The bastard whoreson hacker was at it again—!
Rue de Soie
Seurat stripped the sensory gear off, still enraged. Losing a potential client was bad, but not major. That the hacker was still able to attack CyberNation seemingly at will
was
major. He had already called his technical people and they were on the hunt, but he did not hold out much hope for a quick taking of prey.
This had to stop. And when the man responsible was caught, Seurat wanted to see him put into a hole so far down that the light of day would never touch him again.
Merde!
17
Quantico, Virginia
Getting rid of a body was not nearly as worrisome as all the forensic television shows and movies made it out to be. The main trick was to make sure the corpse wasn’t discovered before you were far enough away that the authorities couldn’t possibly link it to you. And not to leave anything really obvious around that pointed in your direction—DNA, fingerprints, or your business card. . . .
All that stuff where they took a hair and put it into some medical machine that whirred and fifteen seconds later spit out a picture of the killer? Total fabrication.
Locke had wrapped the blackmailer up in the bed’s top sheet, waited until dark, and taken the corpse to his rental car, where he put it into the trunk. He’d located the motel’s cleaning woman, waited until she had gone into an empty room to clean it, and taken a clean sheet from the stack on the cart to replace the missing one.
The next morning—one did not want to skulk around late at night with a body in one’s car trunk and risk being pulled over by a bored policeman—Locke drove to a nearby industrial district and scouted it. It took but half an hour for him to find what he was looking for. He found the number of a real estate agent on the sign in front of the building, made a call from a pay telephone, and determined the information he needed. Luck ran his way—the place was perfect.
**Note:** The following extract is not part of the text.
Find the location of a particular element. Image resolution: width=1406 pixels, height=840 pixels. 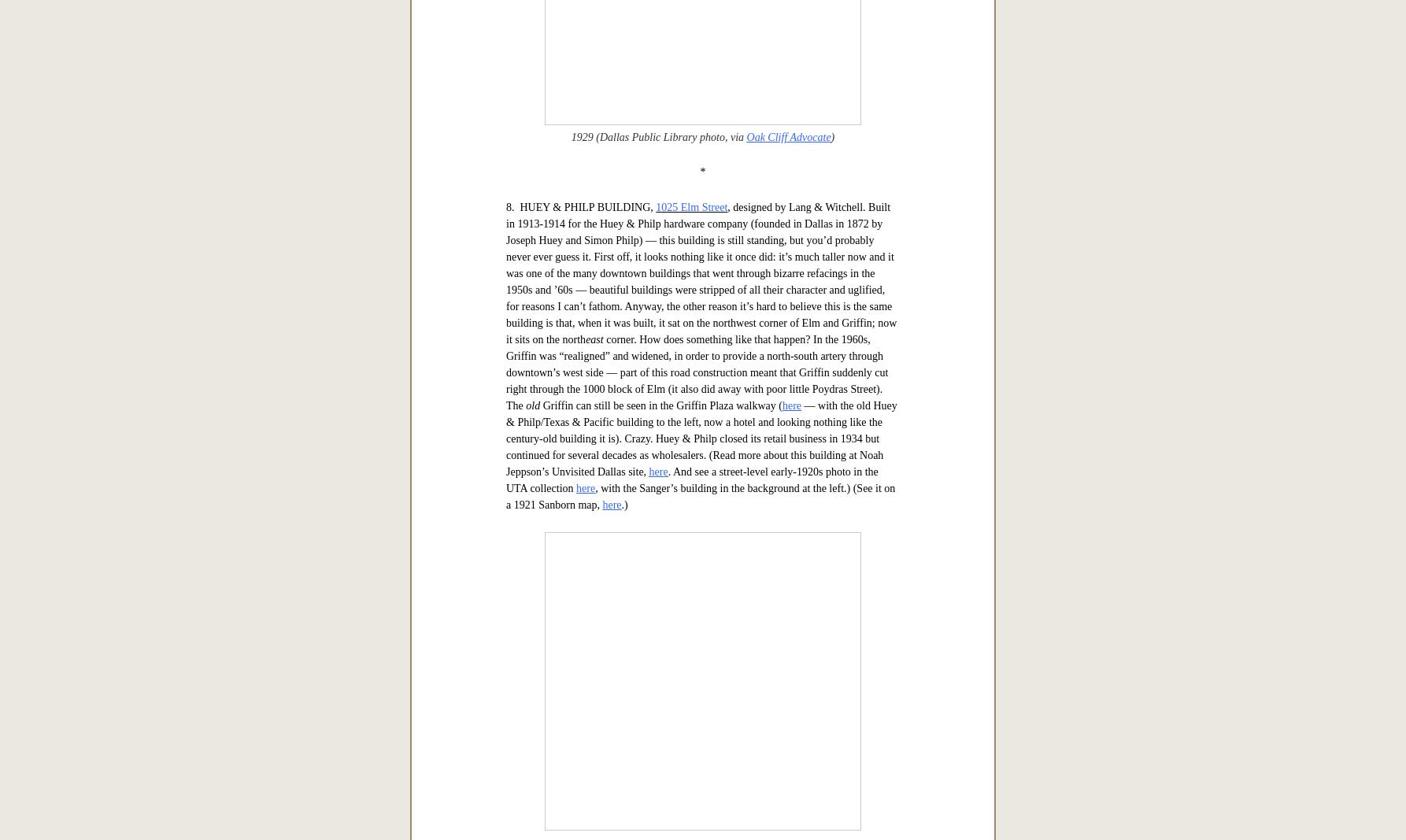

From there, he drove to a local mall and bought supplies. From a hardware store, he purchased a hand-truck dolly, a battery-powered Skil Saw, a tree saw, and a hammer, along with a small machete, a painter’s drop cloth, and a box of green plastic leaf bags. He also picked up a set of painter’s coveralls, shoe covers, and rubber gloves, and several bottles of spray cleaner and paint thinner.
At an art supply store, he bought a large roll of plastic wrap and another of white butcher’s paper, along with a black marking crayon.
He found a cyber cafe, bought an hour on a computer, and logged on to the Internet. There, he found an appliance store, and using a PayPal account into which he had deposited several thousand dollars under a phony name months before, bought a chest freezer and arranged to have it delivered immediately to the address he had found in the industrial district.